Power

With Kurdish Genocide a Real Danger, How Ethical Was Mattis’ Resignation?

Someone like Mattis may have imagined that his quiet resignation would save both his honor and conscience. But such a conventionally dignified resignation may have put both at risk.

Donald Trump and US Defense Secretary Jim Mattis (2nd-R) attend the annual Army-Navy football game at Lincoln Financial Field in Philadelphia, Pennsylvania, December 8, 2018. JIM WATSON/AFP/Getty Images

At least we now know what President Trump thinks about Syria. “Sand and death,” he told his cabinet last week. What then does that make our Syrian Kurdish allies to Trump? Those who live in sand and death can’t really be worth much, so onto the dustbin of history they go. This, from our  “f*ck ‘em and forget ‘em,” POTUS. Can anyone who has watched this president really feign surprise? Trump’s casual desertion of the Kurds fits a personality known for a pattern of exploitation and betrayal. The laborers who sweated over his Atlantic City casino? Stiff ’em. Campaign director Paul Manafort? “Hardly knew him.” Decade-long personal attorney Michael Cohen? “Not my lawyer.” First senator to endorse his candidacy, Jeff Sessions? Just a “dumb southerner.”

But betraying the Syrian Kurds will cost more than a good job with the Trump corporation or the administration, it will likely mean the Syrian Kurds becoming “sand and death” themselves. The prospect of a Syrian Kurd genocide is one of the reasons some felt that, as honorable as James Mattis’ resignation may have been, it didn’t go far enough. Already, like the dimming memory of the murder of Jamal Khashoggi, the impact of Mattis’ resignation (firing) and coming Kurdish genocide will surely fall into the abyss of 24-hour news cycle forgetting. But does it, did it, have to happen this way? In the case of the Kurds, I’m arguing that Mattis and those like him might have to act differently as models of how to block the Memory Hole from devouring inconvenient truths.

One phrase that told me that Mattis had got off on the wrong foot was his writing that the president had “the right to have a Secretary of Defense whose views are better aligned with yours.” Yes, the president’s “rights” cover the prerogatives of revered foundational institutions like the 1788 Constitution, the presidency, and the military code of honor. But at what costs do we maintain a revered institution like the military code of honor? Holocaust levels of genocide threaten the Syrian Kurds. Why isn’t the prospect of mass murder enough to make Mattis reconsider the politics of personal honor? If that grim prospect is not enough, what is?

Mattis’ deferral to presidential rights, for instance, should challenge us to reconsider whether a president like FDR had an analogous “right” to have a cabinet secretary who “aligned with” his policy of interning Japanese Americans, and another cabinet secretary who “aligned with” forbidding the SS Exodus to land its refugee human cargo? Would, for example, a traitorous, genocidal president have a corresponding “right” to have a secretary of defense agreeably “aligned” to high criminality?
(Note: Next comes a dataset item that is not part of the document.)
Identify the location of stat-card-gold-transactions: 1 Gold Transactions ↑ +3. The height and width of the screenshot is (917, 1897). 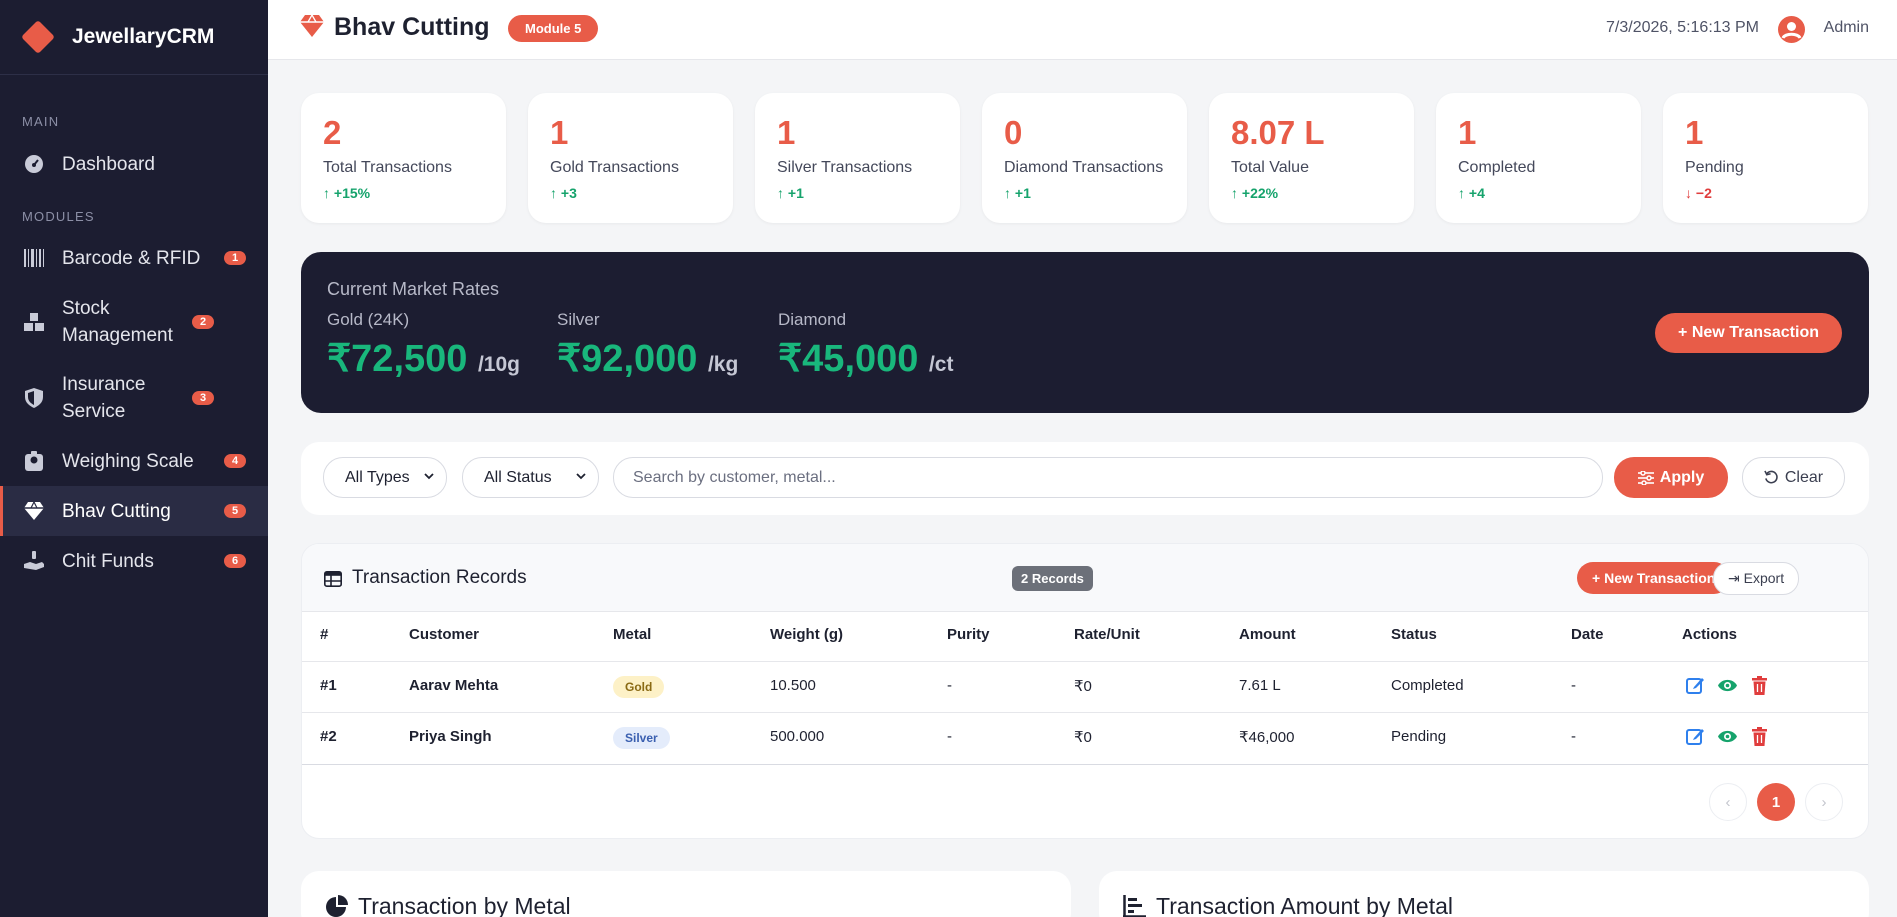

Someone like Mattis may have imagined that his quiet resignation would save both his honor and conscience. But such conventionally dignified resignation may have put both at risk. Honorable exits from malevolent chains of command often only clear the way for craven careerists eager to “align with” those very malign policies at issue. In extreme cases, if resignations from chains of command aligning with evil are necessary, they might at the very least be noisy and unsettling, rather than fade quietly into the background. Understood this way, settling for the conventional security of being an “honorable man” sometimes means shirking the preferable, but perilous, duty of standing up as “the noblest Roman of them all.”  

Of course, a resignation like Mattis’ caused something of a stir. But, at this writing, has it caused enough of a stir to make a Kurdish genocide unlikely? The historical precedents do not inspire confidence. A high-five from Putin at the G20, and the horror of Jamal Khashoggi’s murder starts slipping away. What chance for the Kurds, when Trump writes off Syria as “sand and death”? One recalls how, before his invasion of Poland in 1939, Hitler tried to reassure doubters, “Who, after all, speaks today of the annihilation of the Armenians?”

Will the imminent disappearance of our awareness of the fate of the Syrian Kurds in the “dust and dirt” of the Syrian deserts only confirm Hitler as a media-savvy genius? A soldier’s honor is a fine thing, but how much does it weigh in the scales of justice against genocide? How much greater the suffering of the Kurds if Mattis had provoked an aggravated national crisis on their behalf? At the very least, Trump wouldn’t enjoy the undisturbed opportunity of asking at some future date, “Who today speaks of the annihilation of the Syrian Kurds?”